• WHAT NEEDS TO BE DONE
Write out only the tail of the records, beginning at the line containing "Instruction: Click the Test Label! tag" and including the last line, exactly as written.

• DATA
-*-
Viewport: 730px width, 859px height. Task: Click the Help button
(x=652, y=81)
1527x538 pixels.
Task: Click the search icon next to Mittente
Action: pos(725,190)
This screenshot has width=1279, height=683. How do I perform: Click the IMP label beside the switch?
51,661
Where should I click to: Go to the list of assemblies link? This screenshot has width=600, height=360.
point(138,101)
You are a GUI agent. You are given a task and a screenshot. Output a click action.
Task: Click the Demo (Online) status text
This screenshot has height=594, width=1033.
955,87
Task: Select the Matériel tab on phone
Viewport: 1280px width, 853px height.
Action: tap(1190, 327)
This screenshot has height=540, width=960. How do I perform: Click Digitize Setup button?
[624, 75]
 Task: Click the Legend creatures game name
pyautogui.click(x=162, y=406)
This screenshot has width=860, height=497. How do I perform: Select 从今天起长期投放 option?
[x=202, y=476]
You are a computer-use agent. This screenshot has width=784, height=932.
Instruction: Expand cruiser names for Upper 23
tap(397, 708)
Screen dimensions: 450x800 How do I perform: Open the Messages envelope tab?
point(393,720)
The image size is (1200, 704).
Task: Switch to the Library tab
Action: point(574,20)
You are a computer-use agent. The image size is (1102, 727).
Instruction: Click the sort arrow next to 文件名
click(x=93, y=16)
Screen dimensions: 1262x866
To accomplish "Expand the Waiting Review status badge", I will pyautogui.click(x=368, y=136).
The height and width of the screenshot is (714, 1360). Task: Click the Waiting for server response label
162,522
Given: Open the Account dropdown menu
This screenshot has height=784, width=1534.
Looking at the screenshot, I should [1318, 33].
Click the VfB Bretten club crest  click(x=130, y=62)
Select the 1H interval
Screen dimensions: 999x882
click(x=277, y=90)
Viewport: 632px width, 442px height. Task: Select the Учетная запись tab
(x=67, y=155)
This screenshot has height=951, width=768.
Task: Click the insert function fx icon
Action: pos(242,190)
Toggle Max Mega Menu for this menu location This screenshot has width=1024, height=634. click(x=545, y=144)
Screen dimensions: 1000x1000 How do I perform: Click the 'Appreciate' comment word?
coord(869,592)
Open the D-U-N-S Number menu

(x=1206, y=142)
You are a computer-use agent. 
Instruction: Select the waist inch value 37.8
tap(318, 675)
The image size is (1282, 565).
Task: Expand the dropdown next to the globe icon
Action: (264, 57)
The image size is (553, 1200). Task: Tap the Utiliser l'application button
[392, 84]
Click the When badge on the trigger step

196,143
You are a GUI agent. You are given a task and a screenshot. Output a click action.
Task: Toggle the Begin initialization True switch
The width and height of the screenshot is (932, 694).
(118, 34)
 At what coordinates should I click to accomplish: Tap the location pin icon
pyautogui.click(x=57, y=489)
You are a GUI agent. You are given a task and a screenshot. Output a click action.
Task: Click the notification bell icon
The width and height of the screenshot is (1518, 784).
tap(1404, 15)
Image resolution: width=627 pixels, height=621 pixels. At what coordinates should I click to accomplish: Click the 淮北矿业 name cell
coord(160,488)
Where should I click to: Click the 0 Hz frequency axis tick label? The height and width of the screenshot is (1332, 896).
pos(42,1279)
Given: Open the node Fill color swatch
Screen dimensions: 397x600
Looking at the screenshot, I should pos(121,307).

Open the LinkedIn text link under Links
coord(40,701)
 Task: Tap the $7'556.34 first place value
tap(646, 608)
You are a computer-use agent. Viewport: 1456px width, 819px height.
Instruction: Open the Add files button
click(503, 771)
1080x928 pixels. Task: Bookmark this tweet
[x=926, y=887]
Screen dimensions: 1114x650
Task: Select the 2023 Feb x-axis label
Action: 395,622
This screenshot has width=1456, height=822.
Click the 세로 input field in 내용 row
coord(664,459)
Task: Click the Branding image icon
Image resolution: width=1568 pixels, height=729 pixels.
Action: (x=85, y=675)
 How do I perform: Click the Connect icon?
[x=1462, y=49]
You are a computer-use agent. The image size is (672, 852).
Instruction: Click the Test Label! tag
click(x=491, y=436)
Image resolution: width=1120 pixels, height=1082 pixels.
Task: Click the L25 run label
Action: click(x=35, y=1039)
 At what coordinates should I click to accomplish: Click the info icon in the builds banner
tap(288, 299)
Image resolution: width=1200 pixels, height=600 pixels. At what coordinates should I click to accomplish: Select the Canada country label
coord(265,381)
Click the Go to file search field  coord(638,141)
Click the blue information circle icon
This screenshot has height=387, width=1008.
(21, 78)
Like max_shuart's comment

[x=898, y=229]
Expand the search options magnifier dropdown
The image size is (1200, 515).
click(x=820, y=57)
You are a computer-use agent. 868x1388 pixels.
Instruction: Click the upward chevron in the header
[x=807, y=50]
-*-
• RESULT FOR THIS EXERCISE
Instruction: Click the Test Label! tag
click(x=491, y=436)
Image resolution: width=1120 pixels, height=1082 pixels.
Task: Click the L25 run label
Action: click(x=35, y=1039)
 At what coordinates should I click to accomplish: Click the info icon in the builds banner
tap(288, 299)
Image resolution: width=1200 pixels, height=600 pixels. At what coordinates should I click to accomplish: Select the Canada country label
coord(265,381)
Click the Go to file search field  coord(638,141)
Click the blue information circle icon
This screenshot has height=387, width=1008.
(21, 78)
Like max_shuart's comment

[x=898, y=229]
Expand the search options magnifier dropdown
The image size is (1200, 515).
click(x=820, y=57)
You are a computer-use agent. 868x1388 pixels.
Instruction: Click the upward chevron in the header
[x=807, y=50]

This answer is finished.